ペットホテルの地下にマイニング・ファームが


中国の電気料金は世界でも最安値のため、中国にはビットコインのマイニング・ファームが集中しています。

現在、ビットコイン・マイナーの60%が中国で事業を行っていると推定されています。

4月26日地元紙が伝えたところによると、大慶油田の発電所から無断で電力を盗んだとして、ビットコイン・マイナーが逮捕されたとのことです。

それによると、逮捕されたマイナーは、地下に54基のマイニングマシンを設置し、そのための電力を、無断で発電所から数カ月にわたり盗んでいたようです。


逮捕されたマイナーは、地下工場の上に「K-9 kannel」と呼ばれる犬小屋を建て、ペットホテルを運営していました。

中国最大の油田である大慶油田の発電所から引き込まれたケーブルは、犬専門のペットホテルを経営しているだけのように見えました。

増加する盗電によるマイニング


しかし、今回のようなケースは初めてではありません。

大慶油田は、多くのビットコイン・マイナーから電力の供給源として何度も狙われてきています。

昨年6月、中国の警察はマイニング・マシンに電力を供給するために、無断で発電所にケーブルをつなげようとしていたマイナーを捕らえました。

当時、現地警察は大慶油田から工場内にケーブルを敷設しようとしている人を見つけたと通報を受けました。

それを受けて警察は、航空機やドローンを利用してマイナーを逮捕するための証拠を見つけました。

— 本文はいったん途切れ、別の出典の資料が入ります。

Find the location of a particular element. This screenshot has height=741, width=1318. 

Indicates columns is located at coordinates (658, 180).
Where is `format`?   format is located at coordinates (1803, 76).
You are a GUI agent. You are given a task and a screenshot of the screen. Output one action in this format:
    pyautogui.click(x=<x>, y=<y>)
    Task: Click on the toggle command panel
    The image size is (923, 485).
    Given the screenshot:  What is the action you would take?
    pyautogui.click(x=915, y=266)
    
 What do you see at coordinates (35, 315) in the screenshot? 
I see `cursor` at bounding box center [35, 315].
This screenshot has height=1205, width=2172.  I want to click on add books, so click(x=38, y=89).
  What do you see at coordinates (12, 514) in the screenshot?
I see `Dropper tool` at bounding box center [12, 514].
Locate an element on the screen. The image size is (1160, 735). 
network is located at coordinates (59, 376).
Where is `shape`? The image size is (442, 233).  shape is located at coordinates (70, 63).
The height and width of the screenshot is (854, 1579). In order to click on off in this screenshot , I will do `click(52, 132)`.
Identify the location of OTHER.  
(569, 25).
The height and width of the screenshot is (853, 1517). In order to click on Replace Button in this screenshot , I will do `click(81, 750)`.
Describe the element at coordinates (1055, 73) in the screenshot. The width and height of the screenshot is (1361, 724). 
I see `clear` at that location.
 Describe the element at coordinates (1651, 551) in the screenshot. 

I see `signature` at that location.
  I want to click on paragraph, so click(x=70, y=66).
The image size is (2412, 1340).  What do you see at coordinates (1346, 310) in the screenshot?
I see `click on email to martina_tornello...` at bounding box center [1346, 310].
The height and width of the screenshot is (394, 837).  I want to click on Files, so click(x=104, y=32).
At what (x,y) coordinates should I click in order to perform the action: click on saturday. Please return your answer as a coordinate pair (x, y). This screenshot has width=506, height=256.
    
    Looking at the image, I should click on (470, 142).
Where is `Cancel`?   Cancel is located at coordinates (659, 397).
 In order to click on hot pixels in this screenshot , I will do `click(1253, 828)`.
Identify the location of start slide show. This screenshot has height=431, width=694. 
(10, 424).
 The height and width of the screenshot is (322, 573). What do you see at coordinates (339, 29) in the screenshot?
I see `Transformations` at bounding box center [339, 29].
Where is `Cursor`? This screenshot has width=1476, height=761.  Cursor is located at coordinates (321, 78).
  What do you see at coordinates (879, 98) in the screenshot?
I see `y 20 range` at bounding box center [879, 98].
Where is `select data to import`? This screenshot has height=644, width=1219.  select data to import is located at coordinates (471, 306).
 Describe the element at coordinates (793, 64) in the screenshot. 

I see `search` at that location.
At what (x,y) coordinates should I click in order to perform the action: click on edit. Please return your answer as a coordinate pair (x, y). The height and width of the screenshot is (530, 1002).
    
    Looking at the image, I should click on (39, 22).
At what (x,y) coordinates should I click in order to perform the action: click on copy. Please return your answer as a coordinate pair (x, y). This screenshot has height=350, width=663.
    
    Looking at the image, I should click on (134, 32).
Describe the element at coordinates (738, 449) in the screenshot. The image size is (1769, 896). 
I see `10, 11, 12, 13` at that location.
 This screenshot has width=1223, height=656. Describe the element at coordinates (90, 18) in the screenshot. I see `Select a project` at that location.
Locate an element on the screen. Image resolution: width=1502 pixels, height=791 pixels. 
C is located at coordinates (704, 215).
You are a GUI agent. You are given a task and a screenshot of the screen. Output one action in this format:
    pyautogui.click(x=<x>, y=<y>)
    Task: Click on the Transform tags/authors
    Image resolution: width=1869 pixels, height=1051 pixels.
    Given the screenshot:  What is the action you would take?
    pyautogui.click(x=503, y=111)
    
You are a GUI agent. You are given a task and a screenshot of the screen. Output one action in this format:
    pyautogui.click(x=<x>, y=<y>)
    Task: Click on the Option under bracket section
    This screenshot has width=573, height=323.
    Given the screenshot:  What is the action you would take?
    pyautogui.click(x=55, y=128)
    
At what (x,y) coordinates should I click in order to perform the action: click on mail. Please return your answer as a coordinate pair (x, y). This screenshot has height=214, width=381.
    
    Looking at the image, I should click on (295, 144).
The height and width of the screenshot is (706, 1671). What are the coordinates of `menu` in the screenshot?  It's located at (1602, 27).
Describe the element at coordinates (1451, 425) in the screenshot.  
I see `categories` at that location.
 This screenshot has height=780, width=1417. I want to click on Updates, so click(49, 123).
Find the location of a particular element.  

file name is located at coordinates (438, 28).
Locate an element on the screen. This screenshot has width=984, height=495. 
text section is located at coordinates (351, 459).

他の地域でも、ビットコイン・ファームに電力を供給するための盗電が頻発しています

2018年10月、中国の別の地域では、地元の駅から電力を盗んだとして3年半の実刑判決を受けた男がいました。

ドイツでは2019年2月、工場の電力を無断で使用してビットコインとイーサリアムのマイニングを行ったとして、複数の容疑者が逮捕されました。

中国の国営メディアによると、大慶油田は中国で最も大きな発電所を所有しています。

そしてこの発電所は、誰にも知られずにケーブルでつながれ、盗電によって多くのマイニング・ファームの電力源になっていることでも知られています。

まとめ

不謹慎かもしれませんが、発電所に直接ケーブルをつないでしまうという大胆さと、カモフラージュのためにペットホテルを経営するという妙な組み合わせに、思わず笑ってしまいました。

土地代と電気料金という面で、ビットコイン・マイニングにおいて中国は大きなアドバンテージがあります。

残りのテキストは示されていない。